Es gibt so viele Bereiche, in denen mehr Zusammenarbeit sowohl uns in Deutschland nutzt als auch den Menschen in unseren Partnerländern: von der Fachkräfteeinwanderung über die Bekämpfung des Klimawandels und grüne Wasserstoffprojekte bis zur gezielten Unterstützung der Länder, die am meisten Flüchtlinge aufnehmen. In einer Welt, die misstrauischer und immer stärker von Konflikten geprägt ist, ist Entwicklungspolitik eine Chance, Brücken zu bauen und stabile Partnerschaften zu pflegen.

Ein zentraler Hebel für mehr Entwicklungsfortschritte ist dabei eine stärkere Rolle für Frauen und Mädchen. Darum wird der Einsatz für Geschlechtergerechtigkeit auch 2024 ein Schwerpunkt der deutschen Entwicklungspolitik sein.

Welche Weichenstellungen stehen 2024 an?

Die Bewältigung der globalen Aufgaben wird mit öffentlichen Entwicklungsgeldern nicht zu schaffen sein. Darum arbeiten wir daran, neue Finanzquellen zu erschließen. Bei der letzten Klimakonferenz ist es uns gelungen, mit den Vereinigten Arabischen Emiraten erstmals einen inzwischen reichen Golfstaat zur Einzahlung in einen UN-Klimafonds zu bewegen.

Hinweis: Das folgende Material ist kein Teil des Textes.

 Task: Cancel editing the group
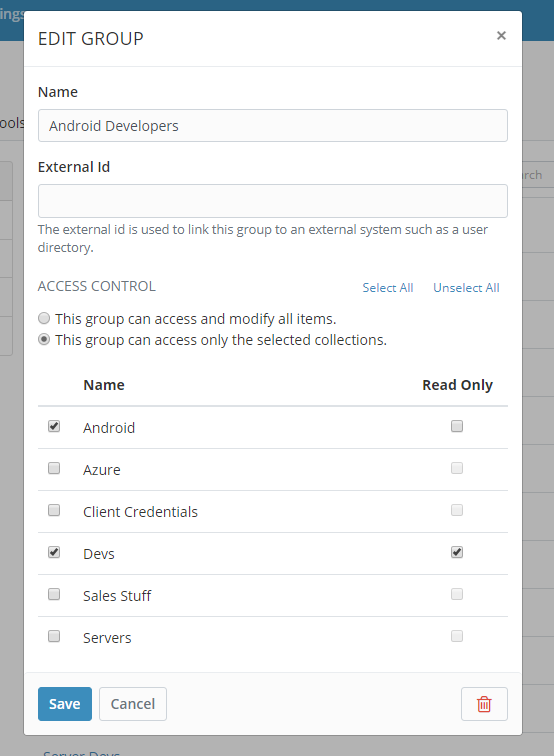point(133,704)
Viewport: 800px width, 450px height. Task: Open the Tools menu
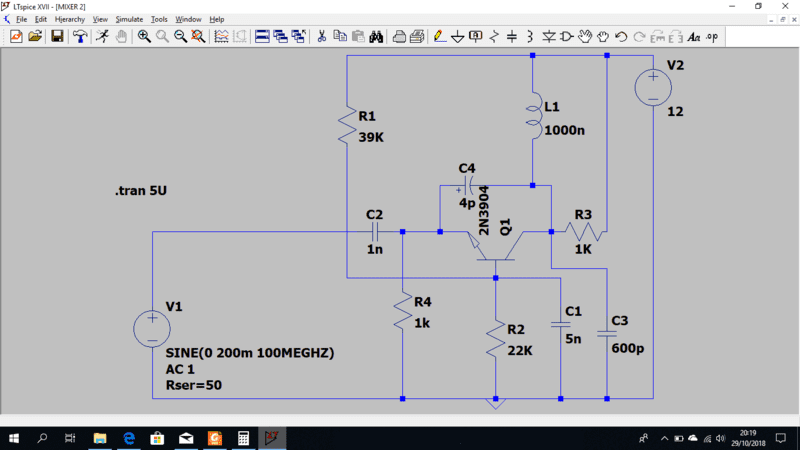pyautogui.click(x=159, y=19)
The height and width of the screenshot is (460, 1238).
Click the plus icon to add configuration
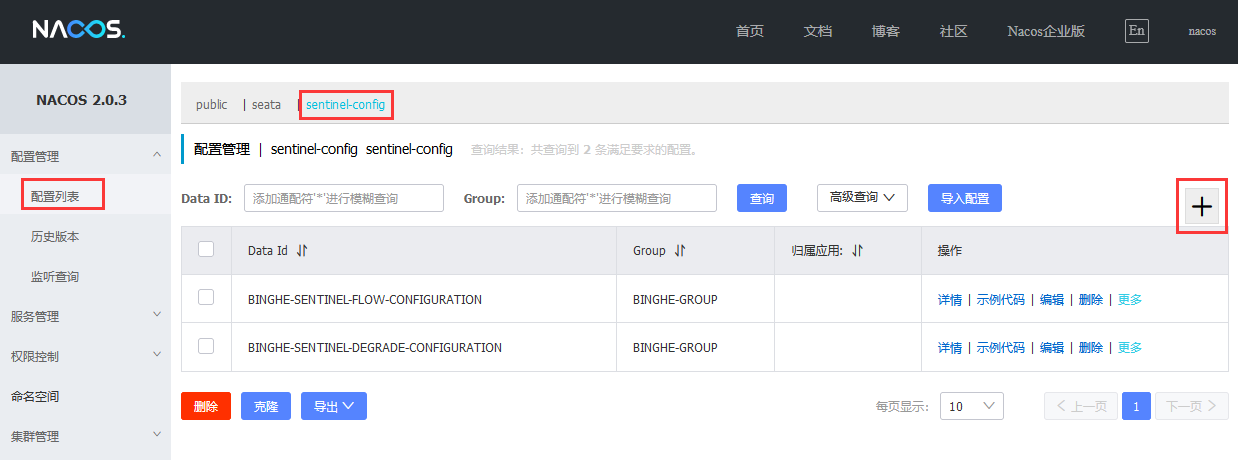(x=1201, y=207)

Das war ein Türöffner, jetzt müssen weitere neue Geber folgen. 2024 will ich auch weitere Fortschritte bei der Umsetzung der Weltbank-Reform erreichen. Denn über die Weltbank und andere Entwicklungsbanken können wir große Summen für die Lösung globaler Aufgaben mobilisieren.

Auch private Unternehmen können und müssen mehr für nachhaltige Entwicklung tun. Wenn wir es schaffen, nach dem deutschen auch noch das europäische Lieferkettengesetz zu beschließen, wird der Einsatz für Menschenrechte und Umwelt zum neuen Standard.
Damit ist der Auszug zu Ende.